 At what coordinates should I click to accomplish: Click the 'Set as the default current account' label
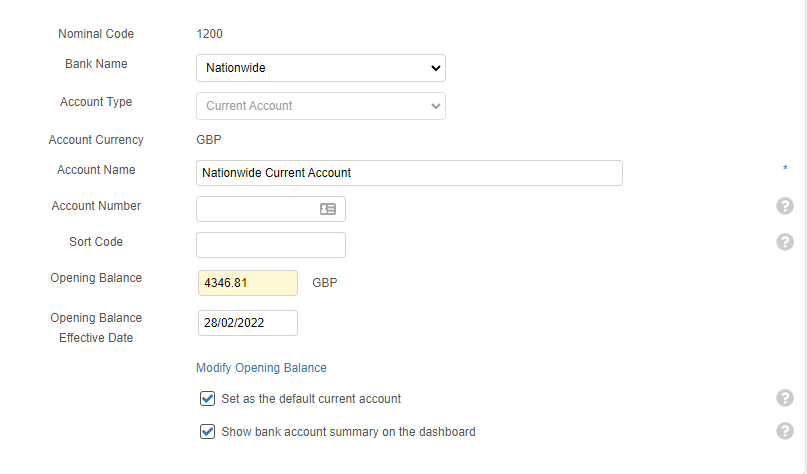click(311, 399)
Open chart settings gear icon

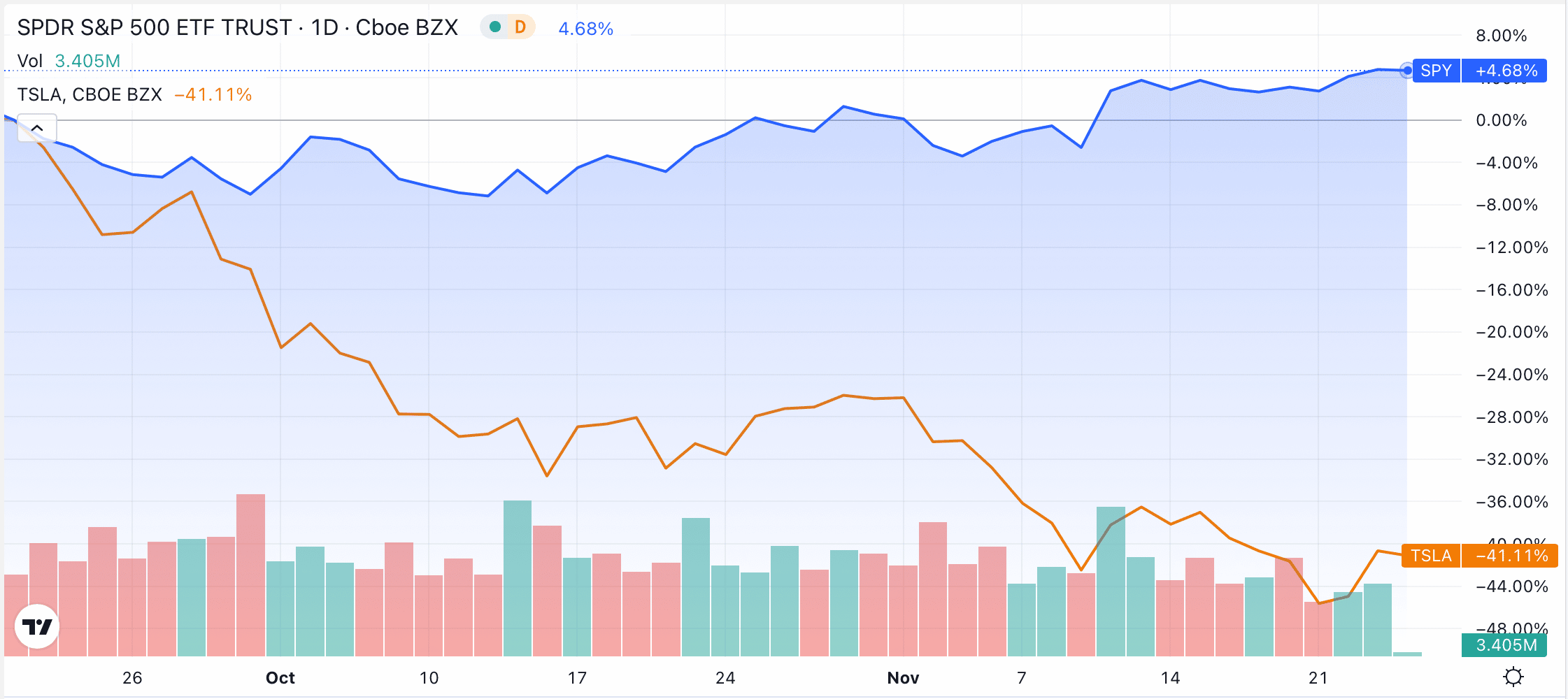click(1513, 677)
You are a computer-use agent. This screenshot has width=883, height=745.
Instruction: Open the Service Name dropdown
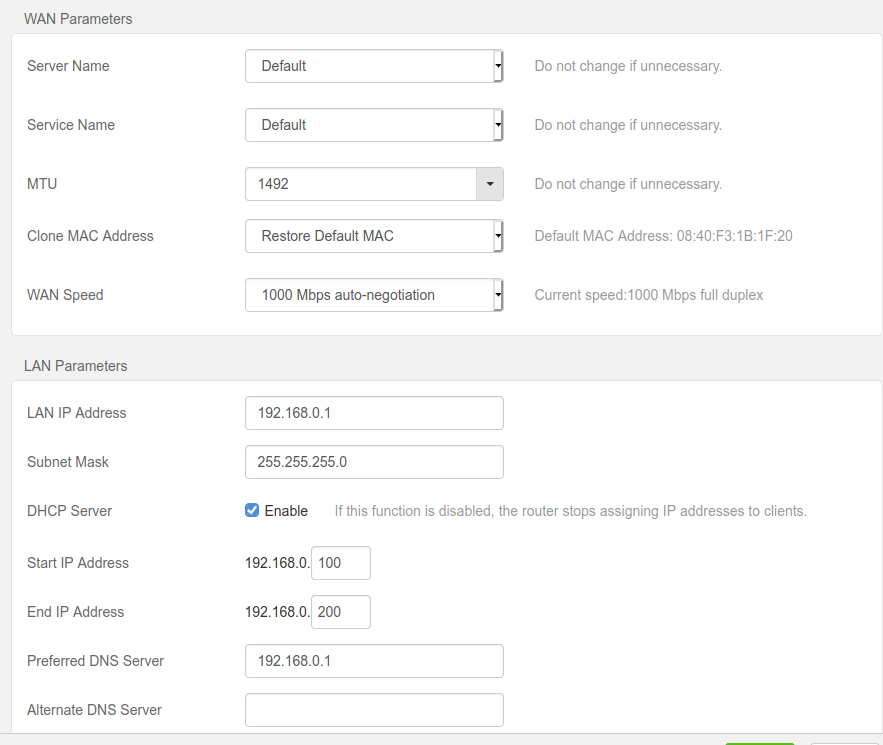coord(374,125)
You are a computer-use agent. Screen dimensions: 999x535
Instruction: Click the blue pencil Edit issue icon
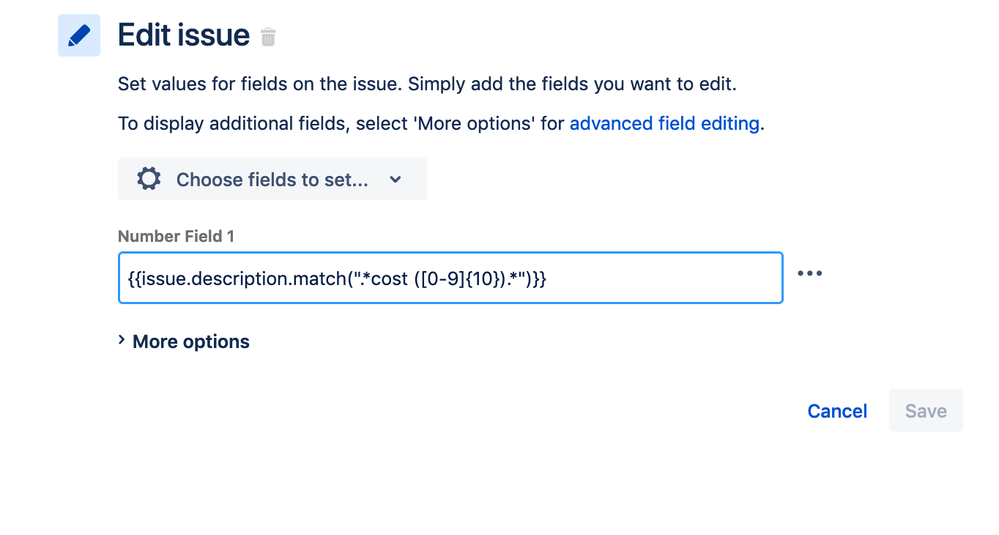click(x=79, y=36)
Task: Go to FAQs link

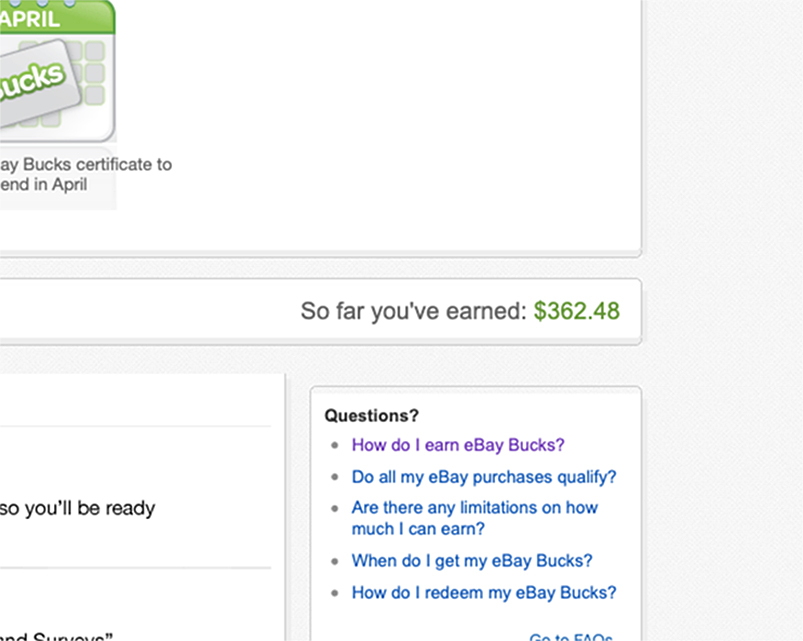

★ ★ ★ ★ ★ ★ ★

### Work order
Please output the material above again, exactly, and omit every image.

### Response for this exercise
 At what coordinates should I click to accomplish: Click the 'Set as the default current account' label
click(311, 399)
Open chart settings gear icon

click(1513, 677)
You are a computer-use agent. This screenshot has width=883, height=745.
Instruction: Open the Service Name dropdown
coord(374,125)
You are a computer-use agent. Screen dimensions: 999x535
Instruction: Click the blue pencil Edit issue icon
click(x=79, y=36)
Task: Go to FAQs link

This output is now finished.